• TASK PROMPT
Could you write out, word for word, each line from the one containing "The height and width of the screenshot is (426, 584)." to the last line of the data below, both included and nothing more?

+++ STUDY MATERIAL +++

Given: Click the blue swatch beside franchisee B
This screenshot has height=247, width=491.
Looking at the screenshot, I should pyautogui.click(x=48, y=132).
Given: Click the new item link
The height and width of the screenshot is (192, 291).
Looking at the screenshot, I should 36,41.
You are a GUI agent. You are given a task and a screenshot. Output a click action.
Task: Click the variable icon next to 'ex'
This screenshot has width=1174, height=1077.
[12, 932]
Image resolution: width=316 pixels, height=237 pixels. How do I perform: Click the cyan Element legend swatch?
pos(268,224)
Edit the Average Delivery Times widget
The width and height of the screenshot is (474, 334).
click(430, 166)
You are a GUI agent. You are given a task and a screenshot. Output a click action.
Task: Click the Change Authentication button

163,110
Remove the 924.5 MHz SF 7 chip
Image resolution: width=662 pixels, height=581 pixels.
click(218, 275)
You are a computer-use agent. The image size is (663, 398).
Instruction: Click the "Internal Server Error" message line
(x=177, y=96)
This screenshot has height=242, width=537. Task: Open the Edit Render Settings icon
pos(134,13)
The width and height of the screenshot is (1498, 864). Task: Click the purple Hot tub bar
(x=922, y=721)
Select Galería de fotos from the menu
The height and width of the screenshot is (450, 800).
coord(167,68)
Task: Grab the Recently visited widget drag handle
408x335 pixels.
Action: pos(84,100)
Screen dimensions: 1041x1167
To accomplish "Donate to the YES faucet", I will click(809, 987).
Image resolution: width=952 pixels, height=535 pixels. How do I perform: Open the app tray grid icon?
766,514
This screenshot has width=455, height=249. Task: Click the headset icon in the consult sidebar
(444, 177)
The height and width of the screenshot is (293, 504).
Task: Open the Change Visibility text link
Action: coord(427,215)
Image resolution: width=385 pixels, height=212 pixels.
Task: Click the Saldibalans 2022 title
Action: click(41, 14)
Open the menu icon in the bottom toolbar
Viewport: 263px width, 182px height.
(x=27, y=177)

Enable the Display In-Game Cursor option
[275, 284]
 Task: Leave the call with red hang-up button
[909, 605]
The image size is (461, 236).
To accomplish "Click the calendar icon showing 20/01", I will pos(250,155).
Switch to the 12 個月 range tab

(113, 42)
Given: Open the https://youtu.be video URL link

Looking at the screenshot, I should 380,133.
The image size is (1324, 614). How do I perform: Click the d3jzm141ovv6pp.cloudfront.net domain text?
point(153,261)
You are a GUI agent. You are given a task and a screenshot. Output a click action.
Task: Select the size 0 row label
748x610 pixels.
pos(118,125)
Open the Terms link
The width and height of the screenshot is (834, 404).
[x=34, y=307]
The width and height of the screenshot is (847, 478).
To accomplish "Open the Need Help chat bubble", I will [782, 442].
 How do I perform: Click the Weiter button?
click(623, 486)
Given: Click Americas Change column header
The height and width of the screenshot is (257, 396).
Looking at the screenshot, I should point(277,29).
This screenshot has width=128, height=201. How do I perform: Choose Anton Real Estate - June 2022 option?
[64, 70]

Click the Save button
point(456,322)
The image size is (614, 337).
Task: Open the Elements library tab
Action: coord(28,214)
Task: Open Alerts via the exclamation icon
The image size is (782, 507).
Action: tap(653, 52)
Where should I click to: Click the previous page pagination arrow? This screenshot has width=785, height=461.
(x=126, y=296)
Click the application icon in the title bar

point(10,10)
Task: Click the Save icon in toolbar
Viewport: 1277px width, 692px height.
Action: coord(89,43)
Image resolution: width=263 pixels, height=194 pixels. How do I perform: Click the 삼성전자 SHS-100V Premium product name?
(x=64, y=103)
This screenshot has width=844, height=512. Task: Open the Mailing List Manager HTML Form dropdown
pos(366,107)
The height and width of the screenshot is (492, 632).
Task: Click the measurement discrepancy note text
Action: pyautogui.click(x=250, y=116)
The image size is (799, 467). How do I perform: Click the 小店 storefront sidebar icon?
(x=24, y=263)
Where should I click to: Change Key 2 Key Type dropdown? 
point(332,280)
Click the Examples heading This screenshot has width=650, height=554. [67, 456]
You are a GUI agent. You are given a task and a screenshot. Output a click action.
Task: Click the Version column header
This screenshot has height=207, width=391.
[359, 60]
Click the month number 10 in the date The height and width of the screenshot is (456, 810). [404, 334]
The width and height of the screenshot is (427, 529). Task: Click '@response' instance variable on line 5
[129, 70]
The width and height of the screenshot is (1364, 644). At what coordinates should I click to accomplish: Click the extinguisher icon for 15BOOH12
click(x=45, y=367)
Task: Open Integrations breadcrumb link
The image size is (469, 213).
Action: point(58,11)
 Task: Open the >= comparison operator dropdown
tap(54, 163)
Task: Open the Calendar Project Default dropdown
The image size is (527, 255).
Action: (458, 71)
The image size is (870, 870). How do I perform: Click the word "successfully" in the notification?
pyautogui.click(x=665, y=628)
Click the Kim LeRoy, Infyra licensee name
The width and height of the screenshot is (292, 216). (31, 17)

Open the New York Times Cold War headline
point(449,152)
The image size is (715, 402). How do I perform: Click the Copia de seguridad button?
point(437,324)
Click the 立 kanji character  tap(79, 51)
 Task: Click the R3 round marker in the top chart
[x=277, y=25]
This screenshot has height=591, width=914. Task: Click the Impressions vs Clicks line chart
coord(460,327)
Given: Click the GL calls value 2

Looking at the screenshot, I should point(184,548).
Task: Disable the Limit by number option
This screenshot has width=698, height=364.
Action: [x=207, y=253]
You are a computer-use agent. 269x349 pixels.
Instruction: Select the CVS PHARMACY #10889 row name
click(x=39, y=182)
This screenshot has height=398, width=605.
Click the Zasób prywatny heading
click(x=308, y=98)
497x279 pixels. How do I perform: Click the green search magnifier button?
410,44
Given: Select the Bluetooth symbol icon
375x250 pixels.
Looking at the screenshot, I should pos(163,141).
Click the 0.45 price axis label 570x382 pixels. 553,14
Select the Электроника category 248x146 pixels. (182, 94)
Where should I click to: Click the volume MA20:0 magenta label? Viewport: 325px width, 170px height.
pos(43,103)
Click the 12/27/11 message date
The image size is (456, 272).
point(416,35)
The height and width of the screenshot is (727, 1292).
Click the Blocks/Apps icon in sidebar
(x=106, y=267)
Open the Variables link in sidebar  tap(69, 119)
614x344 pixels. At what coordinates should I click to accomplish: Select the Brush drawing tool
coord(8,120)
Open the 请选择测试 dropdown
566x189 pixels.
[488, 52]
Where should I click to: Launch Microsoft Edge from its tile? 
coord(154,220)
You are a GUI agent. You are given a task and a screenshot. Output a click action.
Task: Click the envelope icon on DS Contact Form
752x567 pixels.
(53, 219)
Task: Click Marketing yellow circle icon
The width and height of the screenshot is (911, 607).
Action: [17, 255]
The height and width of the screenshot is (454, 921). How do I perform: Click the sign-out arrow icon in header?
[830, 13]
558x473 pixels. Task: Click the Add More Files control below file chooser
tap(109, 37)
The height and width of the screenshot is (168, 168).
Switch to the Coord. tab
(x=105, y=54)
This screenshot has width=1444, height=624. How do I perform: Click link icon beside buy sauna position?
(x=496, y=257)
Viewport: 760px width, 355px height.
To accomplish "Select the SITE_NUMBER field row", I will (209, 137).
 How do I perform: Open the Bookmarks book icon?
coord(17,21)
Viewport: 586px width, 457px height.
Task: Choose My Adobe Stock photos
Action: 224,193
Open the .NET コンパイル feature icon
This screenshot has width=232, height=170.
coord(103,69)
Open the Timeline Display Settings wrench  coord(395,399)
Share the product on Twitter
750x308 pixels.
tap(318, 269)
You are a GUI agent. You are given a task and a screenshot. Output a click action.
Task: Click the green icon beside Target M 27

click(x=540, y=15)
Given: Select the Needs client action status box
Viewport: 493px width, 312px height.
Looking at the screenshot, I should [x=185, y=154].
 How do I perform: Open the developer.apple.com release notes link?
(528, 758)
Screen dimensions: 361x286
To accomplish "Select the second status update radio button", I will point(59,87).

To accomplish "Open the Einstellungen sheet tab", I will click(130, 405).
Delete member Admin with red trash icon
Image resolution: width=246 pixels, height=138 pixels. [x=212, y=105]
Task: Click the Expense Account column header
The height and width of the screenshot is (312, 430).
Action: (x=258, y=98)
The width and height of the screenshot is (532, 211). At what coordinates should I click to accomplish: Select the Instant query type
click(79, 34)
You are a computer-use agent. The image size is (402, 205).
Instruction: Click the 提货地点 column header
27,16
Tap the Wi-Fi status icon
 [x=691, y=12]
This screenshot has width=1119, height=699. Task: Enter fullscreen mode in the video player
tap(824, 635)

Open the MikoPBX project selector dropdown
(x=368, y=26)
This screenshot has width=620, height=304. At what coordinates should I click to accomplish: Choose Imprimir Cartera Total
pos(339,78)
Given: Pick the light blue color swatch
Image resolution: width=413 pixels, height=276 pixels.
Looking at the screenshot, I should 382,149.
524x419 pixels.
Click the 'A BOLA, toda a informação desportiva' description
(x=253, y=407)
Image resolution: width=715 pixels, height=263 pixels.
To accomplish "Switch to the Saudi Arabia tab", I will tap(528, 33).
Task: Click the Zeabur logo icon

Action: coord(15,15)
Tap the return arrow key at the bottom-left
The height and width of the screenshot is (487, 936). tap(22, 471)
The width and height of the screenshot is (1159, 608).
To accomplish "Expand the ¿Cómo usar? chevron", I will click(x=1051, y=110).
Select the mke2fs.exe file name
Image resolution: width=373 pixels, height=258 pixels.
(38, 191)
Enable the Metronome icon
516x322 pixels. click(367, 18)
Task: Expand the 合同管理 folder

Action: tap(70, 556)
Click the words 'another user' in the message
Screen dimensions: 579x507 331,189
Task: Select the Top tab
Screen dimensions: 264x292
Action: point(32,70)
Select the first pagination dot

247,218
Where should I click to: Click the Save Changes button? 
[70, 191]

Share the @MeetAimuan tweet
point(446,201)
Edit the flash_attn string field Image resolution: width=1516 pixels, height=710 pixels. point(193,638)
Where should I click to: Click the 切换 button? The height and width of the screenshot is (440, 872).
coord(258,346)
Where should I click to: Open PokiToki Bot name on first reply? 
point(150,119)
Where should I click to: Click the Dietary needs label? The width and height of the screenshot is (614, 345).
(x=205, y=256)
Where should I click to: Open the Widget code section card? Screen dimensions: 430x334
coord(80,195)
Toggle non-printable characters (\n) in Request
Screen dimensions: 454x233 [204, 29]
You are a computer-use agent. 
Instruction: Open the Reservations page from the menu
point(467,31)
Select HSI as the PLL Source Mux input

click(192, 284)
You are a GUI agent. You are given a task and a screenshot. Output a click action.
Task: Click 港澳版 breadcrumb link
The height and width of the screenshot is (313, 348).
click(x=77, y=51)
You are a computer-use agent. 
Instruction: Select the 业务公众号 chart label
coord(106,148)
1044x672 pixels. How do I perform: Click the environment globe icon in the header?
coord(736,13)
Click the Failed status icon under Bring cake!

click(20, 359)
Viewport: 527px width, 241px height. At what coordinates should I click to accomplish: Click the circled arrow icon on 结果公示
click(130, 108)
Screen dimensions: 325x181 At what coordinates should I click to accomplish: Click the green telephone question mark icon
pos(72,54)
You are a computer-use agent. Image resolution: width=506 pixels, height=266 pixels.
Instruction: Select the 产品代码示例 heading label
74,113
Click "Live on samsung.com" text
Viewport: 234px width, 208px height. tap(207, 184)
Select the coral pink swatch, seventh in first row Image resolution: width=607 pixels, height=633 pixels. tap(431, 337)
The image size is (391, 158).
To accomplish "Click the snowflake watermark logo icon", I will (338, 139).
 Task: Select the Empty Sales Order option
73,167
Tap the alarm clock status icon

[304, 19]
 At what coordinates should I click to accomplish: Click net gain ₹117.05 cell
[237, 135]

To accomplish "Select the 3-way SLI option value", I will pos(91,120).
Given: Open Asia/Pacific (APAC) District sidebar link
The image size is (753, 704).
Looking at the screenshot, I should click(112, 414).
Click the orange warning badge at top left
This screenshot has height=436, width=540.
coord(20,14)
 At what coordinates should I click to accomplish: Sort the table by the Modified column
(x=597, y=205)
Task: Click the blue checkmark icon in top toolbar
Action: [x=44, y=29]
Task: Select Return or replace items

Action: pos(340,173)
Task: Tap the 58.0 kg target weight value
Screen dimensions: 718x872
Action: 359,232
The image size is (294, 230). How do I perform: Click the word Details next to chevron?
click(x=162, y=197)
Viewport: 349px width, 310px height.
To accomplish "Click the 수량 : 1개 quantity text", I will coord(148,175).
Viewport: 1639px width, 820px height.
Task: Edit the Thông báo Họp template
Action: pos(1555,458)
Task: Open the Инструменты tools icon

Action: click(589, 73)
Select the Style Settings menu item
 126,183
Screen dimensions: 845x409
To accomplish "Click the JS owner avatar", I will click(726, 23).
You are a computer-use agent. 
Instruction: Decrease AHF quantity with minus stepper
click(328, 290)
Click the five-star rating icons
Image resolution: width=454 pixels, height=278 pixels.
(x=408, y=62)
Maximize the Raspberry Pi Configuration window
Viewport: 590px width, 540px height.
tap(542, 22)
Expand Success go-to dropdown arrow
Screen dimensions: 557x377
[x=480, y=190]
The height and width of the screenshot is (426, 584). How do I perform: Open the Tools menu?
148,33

+++

• EXPECTED OUTPUT
The height and width of the screenshot is (426, 584). How do I perform: Open the Tools menu?
148,33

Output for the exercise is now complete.